There are two subtleties here. First, you have happened to use “elevation” and “altitude” to mean the opposite of what the two terms mean in the PyEphem library — so you are calling the spot in the sky its “elevation / azimuth" position instead of its “altitude / azimuth” position. Second, it appears that PyEphem has forgotten to provide an easy way to convert dates from Julian to its own format. While there is a function julian_date()

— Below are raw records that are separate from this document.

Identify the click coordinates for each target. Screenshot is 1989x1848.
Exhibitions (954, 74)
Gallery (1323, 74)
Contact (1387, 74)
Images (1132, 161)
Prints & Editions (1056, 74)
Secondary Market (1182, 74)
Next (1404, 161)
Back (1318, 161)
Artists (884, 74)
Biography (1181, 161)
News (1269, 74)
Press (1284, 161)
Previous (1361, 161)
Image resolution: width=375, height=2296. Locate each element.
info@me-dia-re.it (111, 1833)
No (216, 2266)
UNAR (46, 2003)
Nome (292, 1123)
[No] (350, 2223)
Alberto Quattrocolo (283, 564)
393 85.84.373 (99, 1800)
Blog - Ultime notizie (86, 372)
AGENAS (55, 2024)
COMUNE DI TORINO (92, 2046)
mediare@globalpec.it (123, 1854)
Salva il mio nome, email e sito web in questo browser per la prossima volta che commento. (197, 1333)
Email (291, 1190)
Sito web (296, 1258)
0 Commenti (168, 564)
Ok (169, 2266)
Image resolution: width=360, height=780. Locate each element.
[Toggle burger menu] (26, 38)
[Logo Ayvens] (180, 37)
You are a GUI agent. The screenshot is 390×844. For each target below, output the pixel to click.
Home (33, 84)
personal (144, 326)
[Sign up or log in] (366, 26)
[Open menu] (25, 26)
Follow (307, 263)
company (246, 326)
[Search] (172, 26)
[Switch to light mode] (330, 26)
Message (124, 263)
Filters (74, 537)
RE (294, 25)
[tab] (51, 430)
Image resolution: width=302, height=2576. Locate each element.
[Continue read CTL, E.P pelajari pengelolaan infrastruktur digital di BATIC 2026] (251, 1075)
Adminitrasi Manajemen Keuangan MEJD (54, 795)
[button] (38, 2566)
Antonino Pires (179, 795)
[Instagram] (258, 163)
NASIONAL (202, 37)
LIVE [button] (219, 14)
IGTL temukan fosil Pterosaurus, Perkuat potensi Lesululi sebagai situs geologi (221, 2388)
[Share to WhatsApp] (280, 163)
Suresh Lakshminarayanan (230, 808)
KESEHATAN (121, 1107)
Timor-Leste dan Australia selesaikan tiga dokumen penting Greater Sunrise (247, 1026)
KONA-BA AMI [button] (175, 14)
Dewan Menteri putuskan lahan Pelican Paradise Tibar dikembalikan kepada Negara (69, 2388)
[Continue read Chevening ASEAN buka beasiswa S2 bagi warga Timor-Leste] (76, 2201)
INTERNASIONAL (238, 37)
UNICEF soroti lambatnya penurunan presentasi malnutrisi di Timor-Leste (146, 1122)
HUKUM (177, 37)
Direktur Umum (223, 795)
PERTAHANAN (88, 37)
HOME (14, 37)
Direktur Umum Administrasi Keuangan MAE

that will go the other direction, we will have to do a bit of work ourselves to go the other direction by figuring out what ephem
's name is for.
With those stipulations in mind, I think this script might answer your question:
import ephem
az = 3.30084818 #rad
el = 0.94610742 #rad
lat = 34.64 #deg
lon = -103.7 #deg
alt = 35800.26 #m
ut = 2455822.20000367 #julian date
# Which Julian Date does Ephem start its own count at?
J0 = ephem.julian_date(0)
observer = ephem.Observer()
observer.lon = str(lon) # str() forces deg -> rad conversion
observer.lat = str(lat) # deg -> rad
observer.elevation = alt
observer.date = ut - J0
print observer.date
print observer.radec_of(az, el)
Does the answer it produces look correct for this particular observation? Here is what the script prints for me:
2011/9/17 16:48:00
(9:16:24.95, -0:45:56.8)
Let me know if that makes physical sense for this particular observation, or if one of the numbers is wrong here and still needs to be tweaked!